Exercise:
From the entries below, transcribe exactly the lines between the line holding "Perspektiven für Familien e.V. (1423, 1032)" and the line holding "Cookie-Richtlinie (157, 1132)", inclusive; skip all other lines.

Source records:
Segment Open

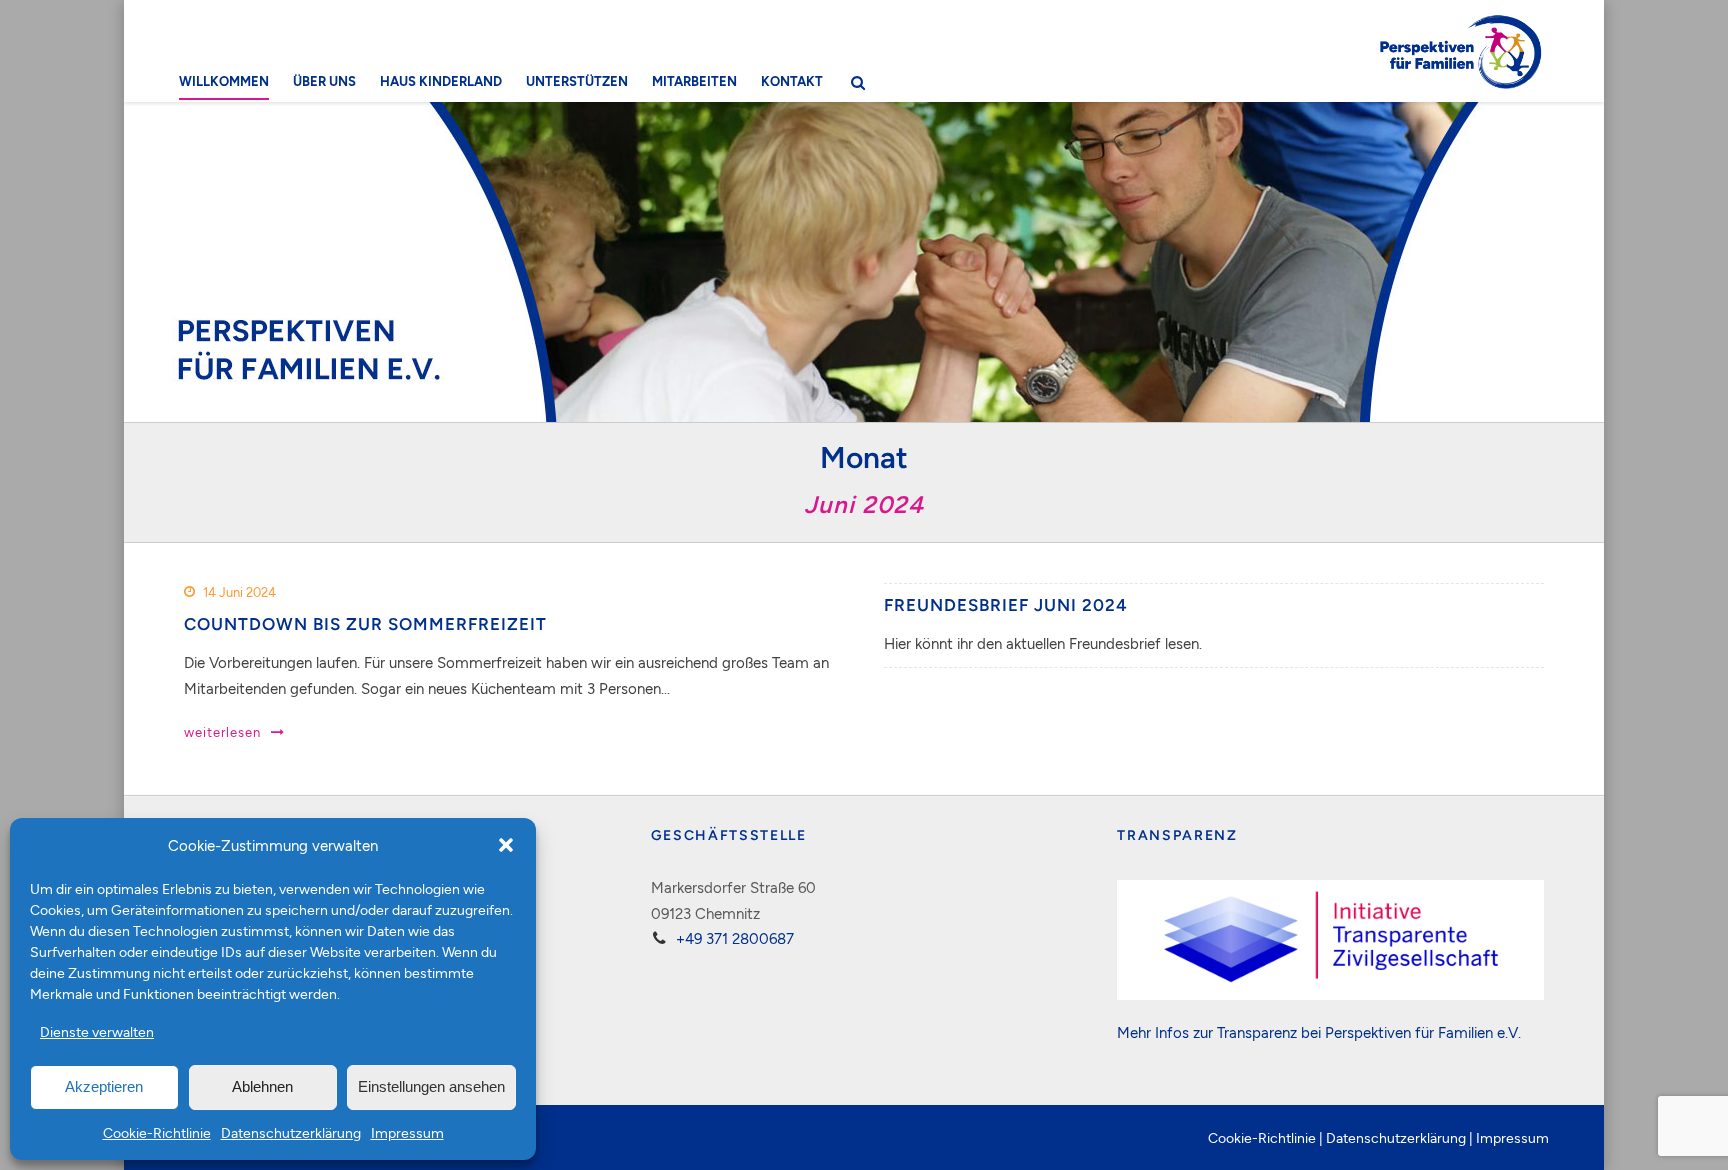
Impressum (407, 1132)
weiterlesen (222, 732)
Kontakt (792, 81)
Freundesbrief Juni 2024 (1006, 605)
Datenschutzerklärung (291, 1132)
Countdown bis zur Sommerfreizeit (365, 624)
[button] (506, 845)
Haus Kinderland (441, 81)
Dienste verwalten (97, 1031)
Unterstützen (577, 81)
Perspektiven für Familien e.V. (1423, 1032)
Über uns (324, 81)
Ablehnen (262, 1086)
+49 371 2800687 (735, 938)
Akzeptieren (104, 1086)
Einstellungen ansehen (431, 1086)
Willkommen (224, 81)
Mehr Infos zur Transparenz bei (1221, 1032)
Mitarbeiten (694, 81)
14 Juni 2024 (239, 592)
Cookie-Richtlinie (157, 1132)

Segment Closed
Segment Open

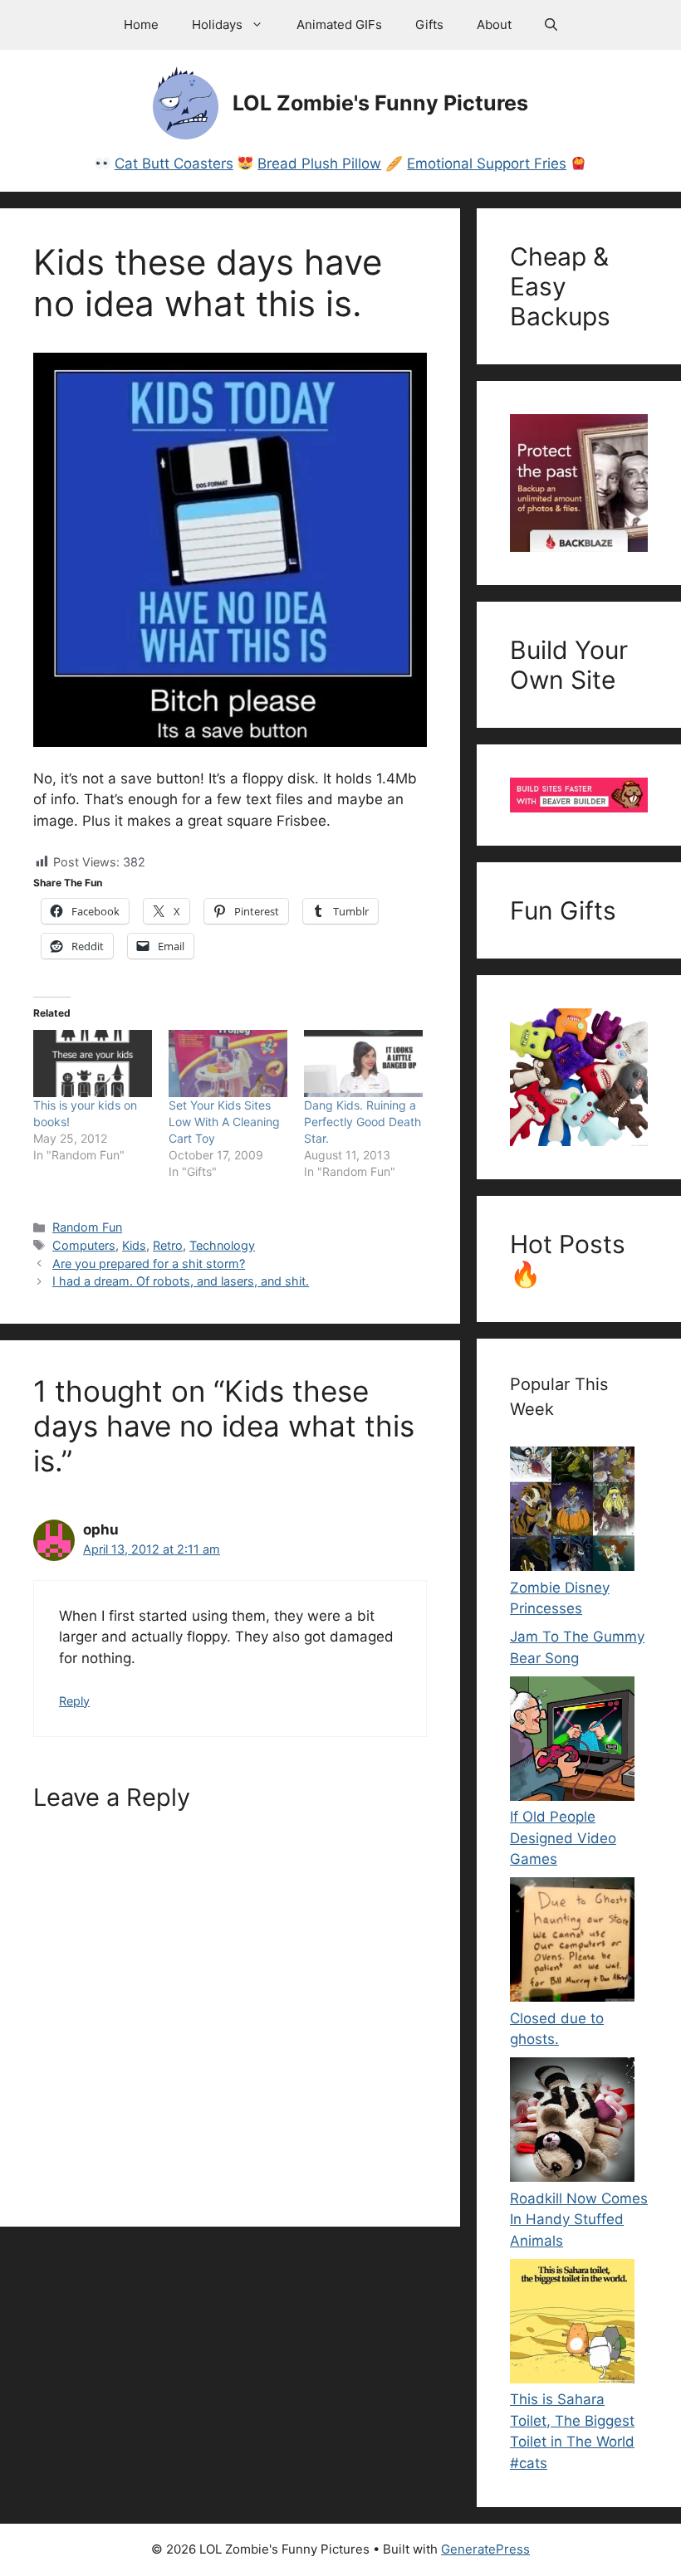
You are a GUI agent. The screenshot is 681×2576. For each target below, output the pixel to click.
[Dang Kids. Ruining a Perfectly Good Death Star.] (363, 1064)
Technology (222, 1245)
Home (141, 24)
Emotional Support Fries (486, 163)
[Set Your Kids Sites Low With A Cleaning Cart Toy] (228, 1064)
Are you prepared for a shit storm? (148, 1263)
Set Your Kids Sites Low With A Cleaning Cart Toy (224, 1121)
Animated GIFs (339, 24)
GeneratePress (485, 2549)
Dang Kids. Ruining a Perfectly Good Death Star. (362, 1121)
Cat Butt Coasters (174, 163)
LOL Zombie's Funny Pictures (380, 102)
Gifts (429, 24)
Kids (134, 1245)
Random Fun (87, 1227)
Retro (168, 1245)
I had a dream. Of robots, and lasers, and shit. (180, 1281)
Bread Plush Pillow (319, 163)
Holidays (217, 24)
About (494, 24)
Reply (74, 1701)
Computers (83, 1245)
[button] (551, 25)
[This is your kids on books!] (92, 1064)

Segment Closed
Segment Open

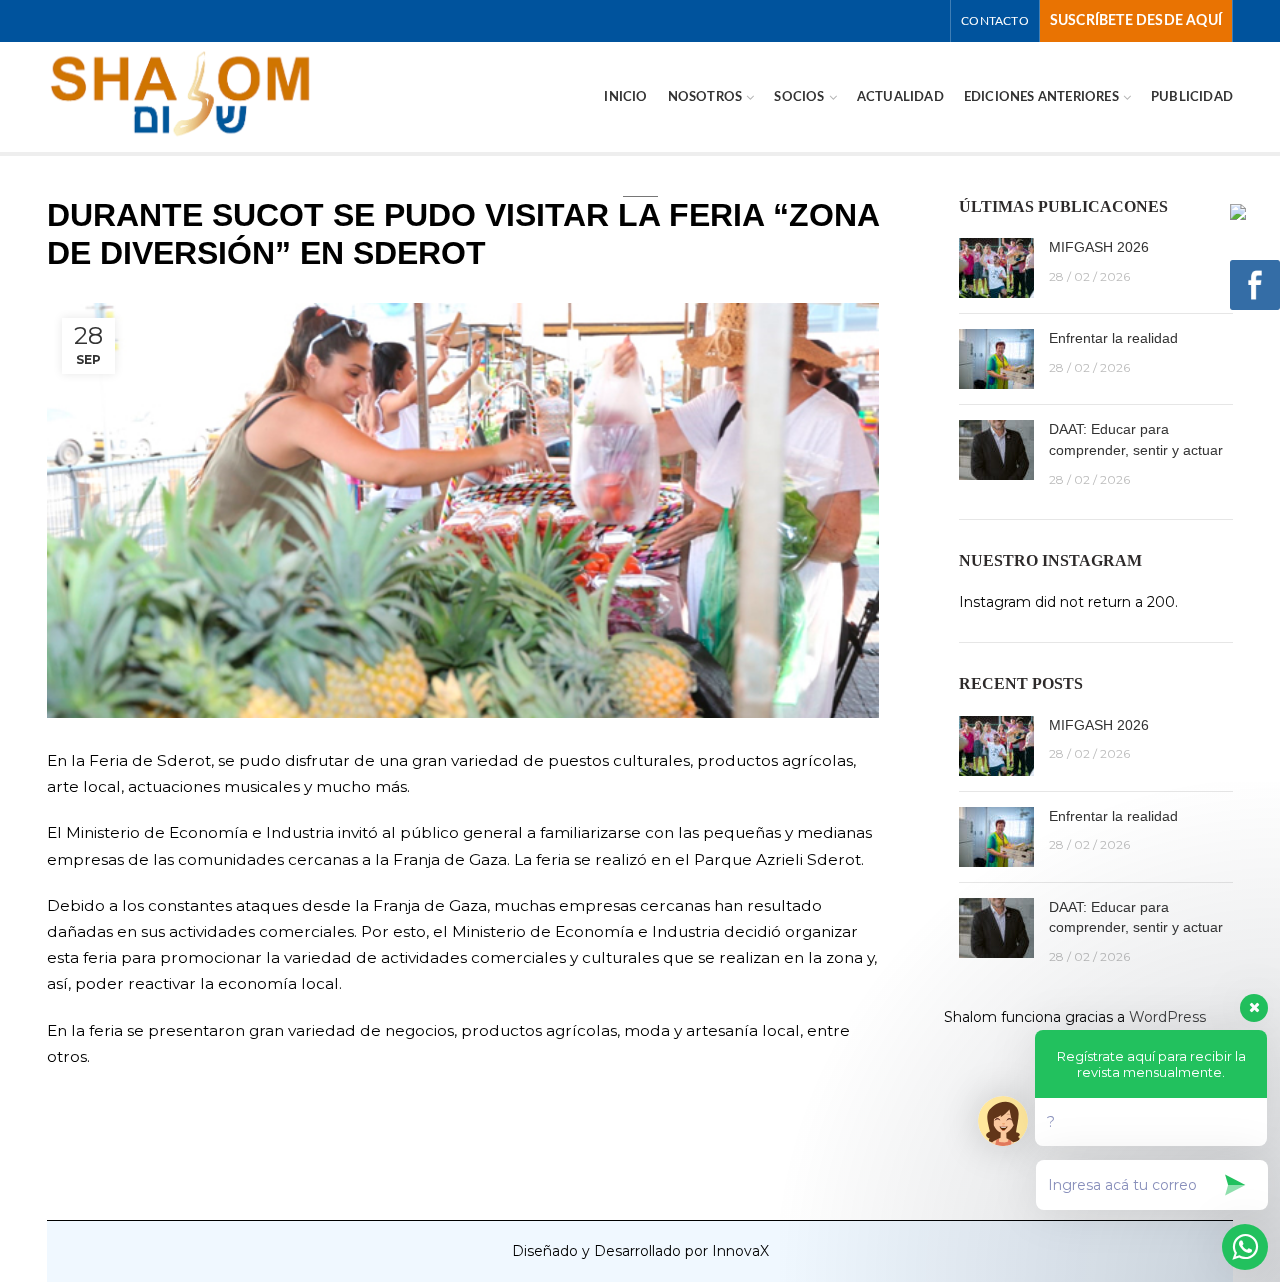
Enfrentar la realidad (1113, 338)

Segment Closed

Solution for this exercise:
Perspektiven für Familien e.V. (1423, 1032)
Über uns (324, 81)
Ablehnen (262, 1086)
+49 371 2800687 (735, 938)
Akzeptieren (104, 1086)
Einstellungen ansehen (431, 1086)
Willkommen (224, 81)
Mehr Infos zur Transparenz bei (1221, 1032)
Mitarbeiten (694, 81)
14 Juni 2024 (239, 592)
Cookie-Richtlinie (157, 1132)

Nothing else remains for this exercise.